It feels strange spending so much time away from Gilead in The Handmaid’s Tale. But with Serena newly assigned as Commander Lawrence’s diplomatic puppet in Toronto, and June and Luke heading towards what looks like a romantic reconciliation, this is where the show lives. now. What used to be a series about escaping from prison has turned into a show about political revolution. This week’s episode, Dear Offred, is mild. Our characters’ circumstances don’t change as much as their points of view.
If the episode has one main point, it’s to show us that the situation in Toronto is more fragile than we thought. Moira calls the city a “crowded refugee city.” A misstep by an asylum seeker, such as in hot June, could have a negative impact on the entire community. We also have an amazing and disheartening view of the extent to which the ideals of Gilead have permeated other lands is correct.
Even Canadians, swayed by the public mourning that inspired Serena at Fred’s funeral, agreed to allow the fascist state to establish a “cultural center” in urban heart Ontario. Outside the towering building, aggressive pro-Gilead protesters clash with those demanding an end to his murderous rule. Gilead is not as stable within its borders as outsiders might think. But outside of Gilead, the nation is evidently not as despised as I wrongly assumed.

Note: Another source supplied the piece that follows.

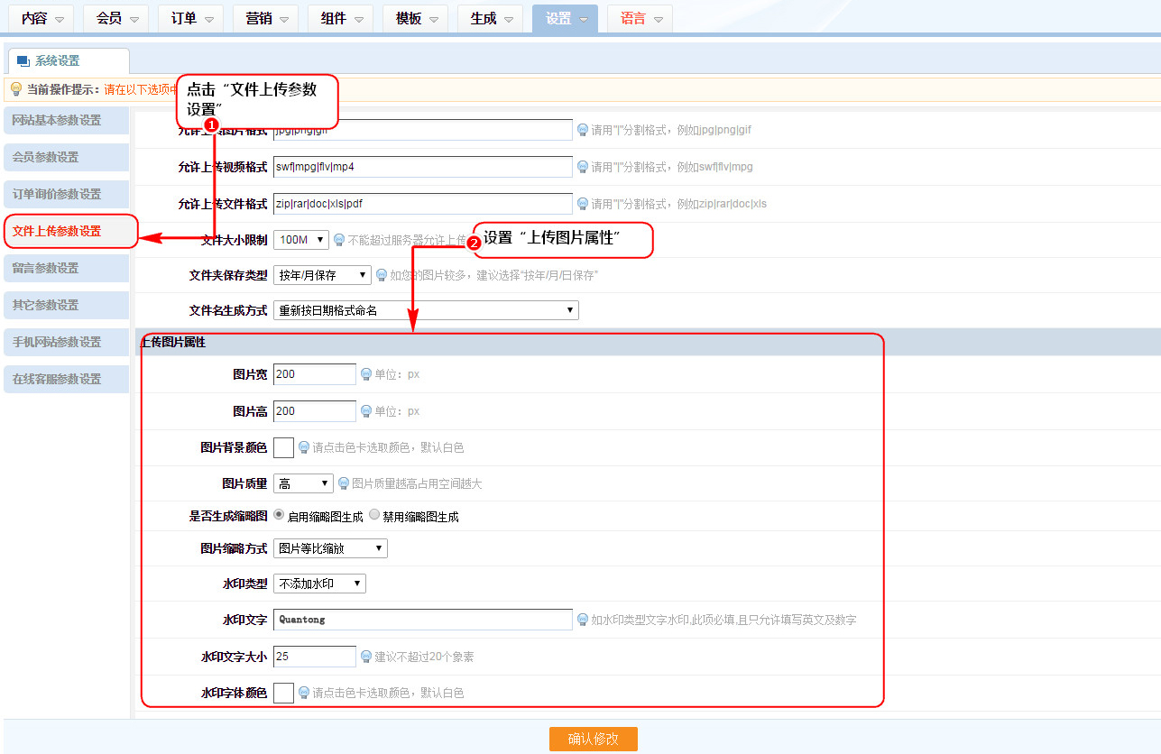Screen dimensions: 1161x754
Task: Click the 水印文字 input field
Action: click(x=422, y=620)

Hannah’s parents are unraveling, but they are in this together.
Let me tell you, June (Elisabeth Moss) deserves to be yelled at on the playground. Did you notice what a lackluster parable I created with this kid’s swing? He’s lucky Nichole didn’t mutiny. I would think if June’s famous baby had a very public meltdown. Instead, June freaks out.

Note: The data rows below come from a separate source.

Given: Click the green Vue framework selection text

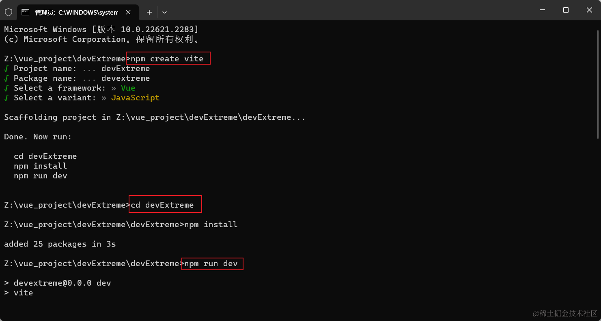Looking at the screenshot, I should pyautogui.click(x=128, y=88).
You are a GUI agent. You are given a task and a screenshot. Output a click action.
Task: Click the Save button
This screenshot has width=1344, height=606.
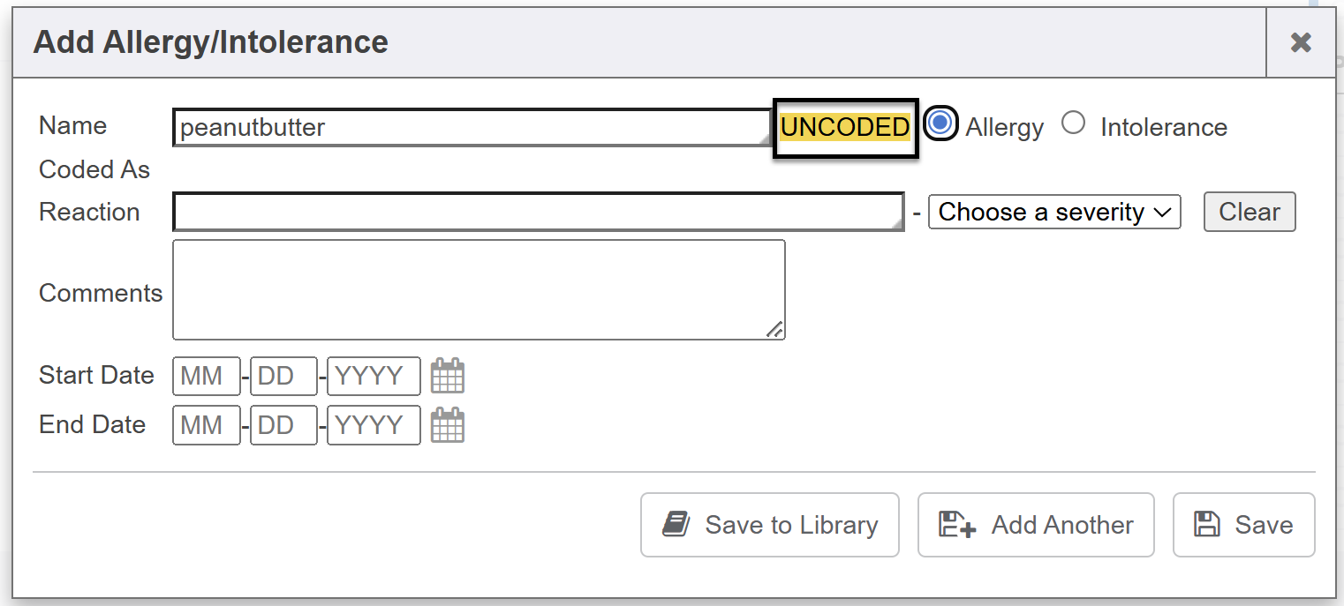coord(1243,525)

When a crazy stranger calls her “lucky” to have been to Gilead so God could reward her with a new baby, June violently pushes her against the swing set. Aside from worrying about June’s sanity, the unhinged interaction made me curious about Gilead’s immigration policies. Surely the state would welcome a new and zealous follower like this woman. She might not be fit for a servant, but she could still bake bread.
June and Luke’s family therapist attributes the stranger’s onset to contracting infertility delusions, which is such an odd diagnosis I’m glad they didn’t bother to unpack it. And the therapist explains June’s nervous and violent tendencies, which didn’t seem so different from June’s everyday violent tendencies, to mean that Serena is back in Canada. Anyway, it’s nice to see June processing her fully justified anger. brings her closer at last.

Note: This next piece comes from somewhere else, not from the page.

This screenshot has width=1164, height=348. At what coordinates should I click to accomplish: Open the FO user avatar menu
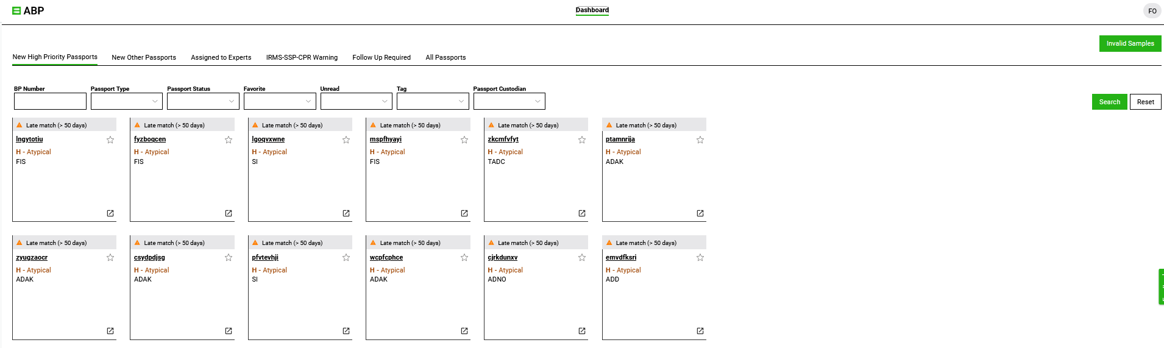pyautogui.click(x=1152, y=11)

When June follows Gilead’s new de facto embassy with a loaded gun, Luke (O-T Fagbenle) is not upset, although his preferred solution is to leave the embassy mired in bureaucracy (something to do with building permits ). In fact, by the end of the episode, he might be the character most anxious for his wife to kill Serena (Yvonne Strahovski). But when June is six feet from her nemesis, she doesn’t pull the trigger. the brutal indoctrination of or the words of that desperate woman in the park still ring in her ears, but June will not kill a pregnant woman.
It takes your wife to work day
Serena begins her first day in the world as a Gilead diplomat and discovers that she is confined to Gilead property without immigrant status in Canada: a church and vicarage that is about to become the “Gilead Information Center.”. And she is still under Lawrence’s (Bradley Whitford) control as he refuses invitations from foreign consulates on her behalf. -addressed to “Offred”. It’s that adorable innuendo that earns her a visit to Luke’s office that breaks her like a pencil.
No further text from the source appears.